WHAT IS REQUIRED => The answer must consist of every line from the entries that holds the word "screenshot".

(Source records)
.....
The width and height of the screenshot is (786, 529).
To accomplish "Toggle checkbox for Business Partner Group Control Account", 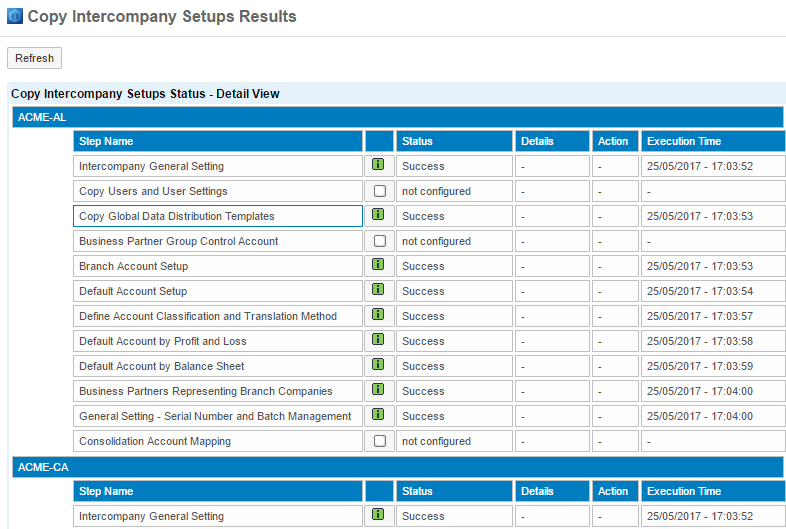I will (379, 241).
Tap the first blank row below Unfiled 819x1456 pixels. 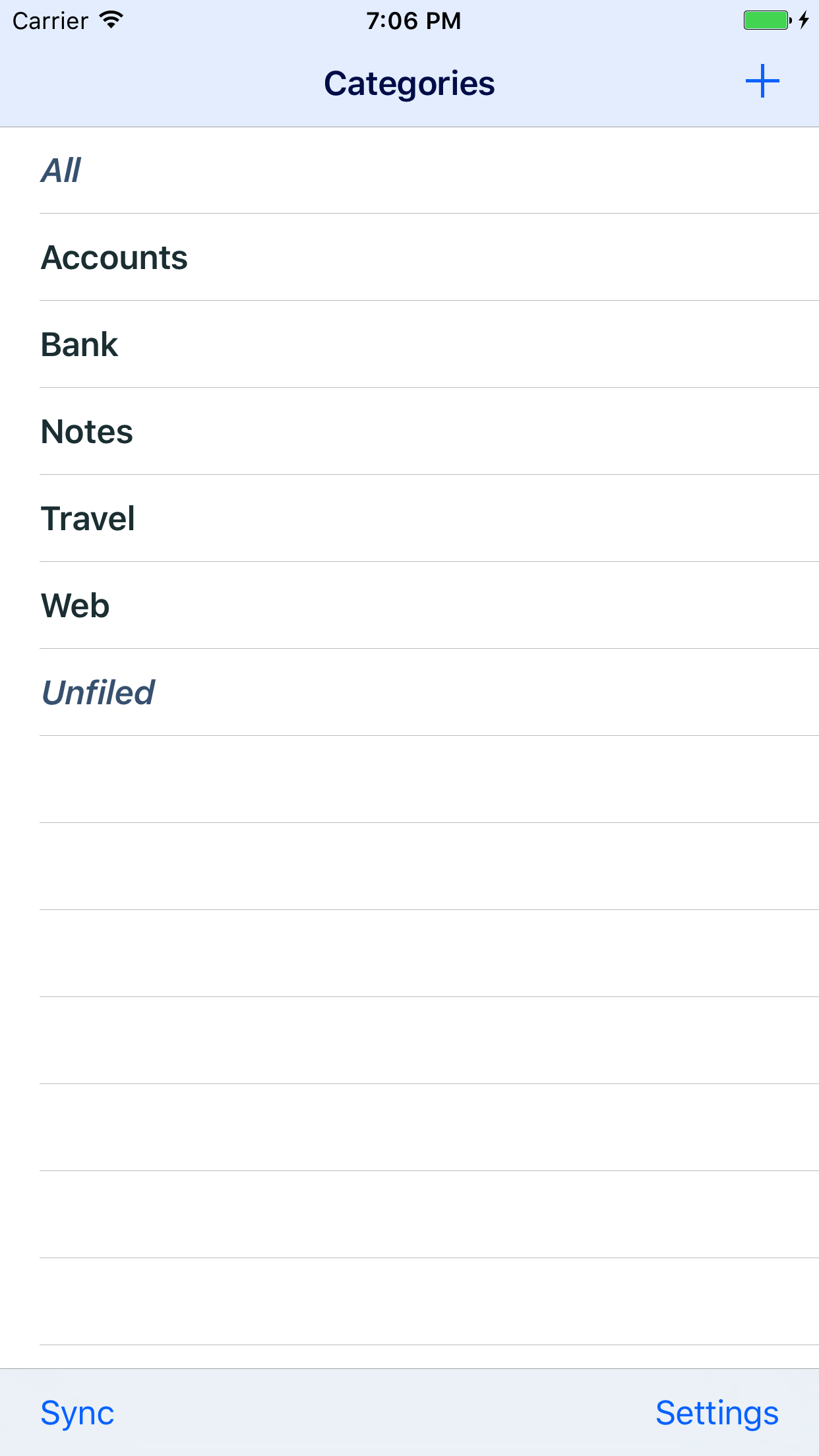(x=409, y=779)
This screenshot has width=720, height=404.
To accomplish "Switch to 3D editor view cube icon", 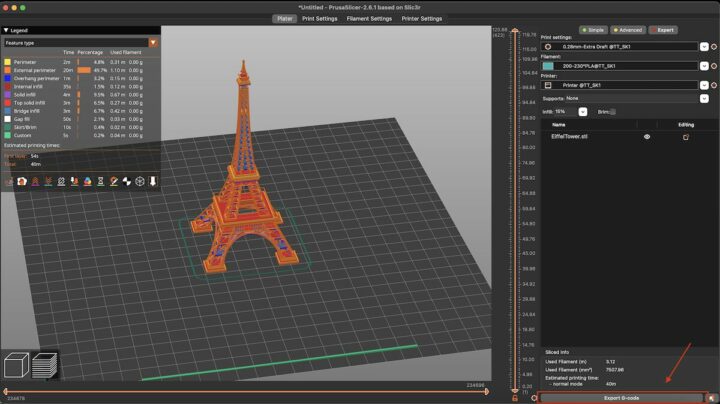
.....
ANSWER SPACE =>
The width and height of the screenshot is (786, 529).
This screenshot has width=720, height=404.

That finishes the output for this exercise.